● **SELECTED TEXT**:
Engineered cementitious composite (ECC) is a kind of high-performance fiber reinforced composite. It has a tight crack width due to the fiber bridging effect, which shows relatively high strain capacity about 5% while conventional concrete only has 0.01%. Polyethylene (PE) is firstly adopted to control the crack width in ECC [1,2,3]. Hence, a clearer knowledge of the PE/concrete interfacial properties is important since a better bonding between ECC and PE results in a smaller crack width. The autogenous healing effect is found in ECC, and is more obvious if the crack width is limited [4,5,6,7]. Concrete is a heterogeneous material, and silica (S) makes up more than 40 percent by weight of the concrete. Considering that silica has a defined chemical structure, it is often adopted to represent concrete [8]. Here, the PE/S interface is studied to interpret the PE/concrete interface.

● **RAW DATA**:
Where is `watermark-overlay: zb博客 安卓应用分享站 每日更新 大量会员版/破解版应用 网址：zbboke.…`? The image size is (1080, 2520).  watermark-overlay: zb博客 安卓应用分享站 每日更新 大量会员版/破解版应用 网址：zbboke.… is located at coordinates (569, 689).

● **WHAT THE EXERCISE ASKS**:
Reproduce the entire passage on engineered cementitious composite, word for word.

● **FINISHED TASK**:
Engineered cementitious composite (ECC) is a kind of high-performance fiber reinforced composite. It has a tight crack width due to the fiber bridging effect, which shows relatively high strain capacity about 5% while conventional concrete only has 0.01%. Polyethylene (PE) is firstly adopted to control the crack width in ECC [1,2,3]. Hence, a clearer knowledge of the PE/concrete interfacial properties is important since a better bonding between ECC and PE results in a smaller crack width. The autogenous healing effect is found in ECC, and is more obvious if the crack width is limited [4,5,6,7]. Concrete is a heterogeneous material, and silica (S) makes up more than 40 percent by weight of the concrete. Considering that silica has a defined chemical structure, it is often adopted to represent concrete [8]. Here, the PE/S interface is studied to interpret the PE/concrete interface.